#### Reading text
--- Start ---

LOL Not really, but boy it has been a day. Started at 7:00 am and I finally resolved (?) the issue. In fact I’ve got through every last bit of my network, and at this point in the evening, I actually don’t have a solid reason why the issue was present. Something in my VPN settings glitched, or something got triggered on pFsense and got hung up…something, something with Tailscale. It wasn’t CLoudflare this time. LOL
You ever do so much to a problem that when you ‘fix’ it, you have no real idea what the fix truly was? You ever have a problem and find all the shit you cobbled together in the name of ‘just get it running and back online’? I did, and decided that I would fix that shit too. It took all flippin’ day.
You guys that do this for a living…I salute you! jebus crispies!
Some issues are like that, you fix the issue presented and find more issues to fix.
I do it for a day job and have had issues that I can’t explain as anything more than restart a service and now it works, I also run my own kit and have had the same type of issue.
I hate, hate, hate when I fix something and I don’t know why the fix worked (or what the fix even was…). I want my suffering to result in something learned so it doesn’t happen again.

--- End ---

#### Source data
--- Start ---

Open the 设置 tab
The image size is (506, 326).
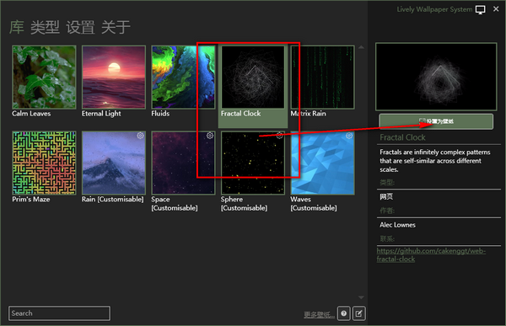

--- End ---

#### Exercise 1
Repeat everything in the troubleshooting thread from "Some issues are" down to "type of issue.".
#### Exercise 2
Answer these questions from the troubleshooting thread:
(a) At what time did the writer start work on the problem?
(b) How long did it take to fix the things cobbled together to get back online?
(c) According to the reply from someone who does this for a day job, what action explains some otherwise unexplainable fixes?
#### Exercise 3
Extend the troubleshooting thread past its final post.

#### Written response 1
Some issues are like that, you fix the issue presented and find more issues to fix.
I do it for a day job and have had issues that I can’t explain as anything more than restart a service and now it works, I also run my own kit and have had the same type of issue.

#### Written response 2
(a) 7:00 am
(b) All day
(c) Restarting a service

#### Written response 3
This. If I pay the cost in frustration and anguish and soul-searching and demanding justice from an uncaring god, I want some thing for it. I want documentation. I want my lessons learned from the post incident review. I want something I can hack into mgmtConfig to make sure nothing else will do that too.
Struggling for no payoff is the absolute worst thing.
“So what was the problem in the end?”
“Man, I don’t fucking know.”
- me, every goddamn time
It’s always DNS
Touch it until it works, then never again while it still does.
When you do it for work, you log what you have changed each time you make a change to try to fix it, and you log what you revert, so you can keep track of what you have tried, what worked, and what didn’t and have a clearer idea of what the solution was.
Sometimes it really does take a while to nail down though, and sometimes it isn’t entirely clear why what worked worked. Especially if you’re a junior network engineer without as much experience.
and we do it at work because it makes things easier in the long run!
great idea to do some of this stuff at home too.
Sometimes the problem isn’t on your end. The server might be having issues, or your ISP. Have to rule those out too.
I had bizarre DNS issue I could not figure out. It ended up being that I turned on hardware routing/NAT on my OpenWRT box and then forgot about it
I understand.
I learned again for the nth time that home assistant doesnt like refreshing my cert, and I can’t go to the site to refresh the cert unless it has a valid cert…
Maybe I’ll fix it tomorrow. It’s valid again now.
Why not use a reverse proxy?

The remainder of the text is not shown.